Perdón, papá, perdón, perdón,
perdón, perdón, perdón. Tal vez las
veces que te lo pida sean suficientes, tal vez,
para ti, con una fuera bastante, pero me temo que el que va a tener
problemas para perdonarse soy yo mismo. Es posible que tenga la culpa tan
profundamente clavada que no consigo encontrar la penitencia para poder aliviar
el pesar que me invade.
Alguien tuvo la brillante
ocurrencia de inventar la frase de: “una vez viejo, dos veces niño”. Merece un
castigo acorde con la futilidad y perversidad de su afirmación. Ayer, mientras
te cambiábamos en un estado lamentable, pensaba en cuál era la diferencia entre
lo que estaba haciendo contigo y la misma tarea que había realizado el día
anterior con tu biznieta. No, la tarea no tenía nada que ver. El problema no
era de peso, de facilidad de manejo, o de otras apreciaciones de tipo
escatológico. No, el problema era de dignidad. El problema es que la dignidad
de un viejo no es el doble que la ausencia de dignidad, la inocencia, de un
bebé. Tú jamás hubieras permitido ciertas cosas que ahora te son cotidianas.
Así que lo único que me queda es
pedirte perdón, muchas veces, insuficientes veces, convertir el deseo de perdón
en un mantra que me permita mirarme al espejo sin despreciarme en mi imagen
como hijo.
Perdón, papá, por mi debilidad,
por haber cedido cuando tu enfermedad apenas empezaba a manifestarse y permitir
que me convencieran de que estabas perfectamente y que era solo mi exageración
la que veía un problema donde no lo había. Si no hubiera cedido, si no me
hubiera conformado y hubiera intervenido tal vez las cosas hubieran discurrido
de diferente forma.
Perdón, papá, por mi cobardía.
Cuando la enfermedad ya era manifiesta fui incapaz de enfrentarme para
conseguir medidas preventivas que demoraran y aliviaran tu mal. Por mi cobardía
hasta hace unos días intentando evitar un enfrentamiento a cambio de no actuar
como yo creo que deberíamos para darte los cuidados que yo creo que necesitas.

* Qué hacer: ¿Cómo seguiría la carta en la que un hijo pide perdón a su padre? Escribe su continuación a partir de la última frase. Las filas no intervienen en esto.

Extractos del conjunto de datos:
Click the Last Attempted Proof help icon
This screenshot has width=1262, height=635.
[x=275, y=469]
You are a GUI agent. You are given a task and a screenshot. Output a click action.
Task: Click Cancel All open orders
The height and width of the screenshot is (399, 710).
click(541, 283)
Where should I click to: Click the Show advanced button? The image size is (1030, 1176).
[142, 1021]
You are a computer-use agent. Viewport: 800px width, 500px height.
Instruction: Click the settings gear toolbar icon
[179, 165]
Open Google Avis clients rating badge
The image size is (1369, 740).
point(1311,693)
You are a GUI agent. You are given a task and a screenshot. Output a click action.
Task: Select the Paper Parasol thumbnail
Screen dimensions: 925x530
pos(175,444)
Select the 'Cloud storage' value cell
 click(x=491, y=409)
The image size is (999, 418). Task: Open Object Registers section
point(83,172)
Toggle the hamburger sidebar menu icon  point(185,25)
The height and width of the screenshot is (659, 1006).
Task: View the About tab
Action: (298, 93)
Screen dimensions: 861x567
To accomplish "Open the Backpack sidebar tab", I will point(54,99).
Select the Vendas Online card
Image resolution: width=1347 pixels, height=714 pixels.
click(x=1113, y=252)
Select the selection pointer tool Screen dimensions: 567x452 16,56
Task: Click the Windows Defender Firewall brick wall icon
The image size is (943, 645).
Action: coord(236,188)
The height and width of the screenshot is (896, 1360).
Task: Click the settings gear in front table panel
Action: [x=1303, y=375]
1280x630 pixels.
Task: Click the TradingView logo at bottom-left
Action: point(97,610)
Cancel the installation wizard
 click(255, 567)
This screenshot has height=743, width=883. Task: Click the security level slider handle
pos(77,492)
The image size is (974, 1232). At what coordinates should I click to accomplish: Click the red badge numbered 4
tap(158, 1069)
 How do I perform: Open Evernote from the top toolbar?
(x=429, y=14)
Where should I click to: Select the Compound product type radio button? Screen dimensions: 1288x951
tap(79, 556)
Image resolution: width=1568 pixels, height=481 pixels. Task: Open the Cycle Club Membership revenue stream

* Respuesta:
Perdón, papá, por no preservar tu
dignidad, por permitir que sucedan cosas que tú no habrías permitido jamás, por
permitir que, a veces, seas una especie de muñeco en manos ajenas. Me sonrojo,
me avergüenzo cada vez que lo pienso.
Perdón, papá, por no haberte
escuchado con la atención que tus historias merecían y que hoy añoro y me
gustaría recordar. Cuantas veces las contabas, en los últimos tiempos casi como
si intentaras desesperadamente que nos impregnaran, y siempre estábamos
ocupados con otras cosas.
Perdón, papá, por cada minuto de
tú no vida actual en la que veo con dolor e ineficacia como tu calidad de vida
es absolutamente insuficiente. Por tolerar que tu falta de comunicación se
entienda como una falta de sufrimiento.
Perdón papá, por no ser capaz de
transmitir a los demás tu situación real y permitir que compren una fantasía
amable emanada de una incapacidad de asumir tú estado actual.
Seguiría desgranando mis culpas, mis
cuitas, mis necesidades de perdón, pero eso significaría ya meterme en
historias con personajes y detalles y, de momento, creo que no toca. No ahora,
no por este medio. No.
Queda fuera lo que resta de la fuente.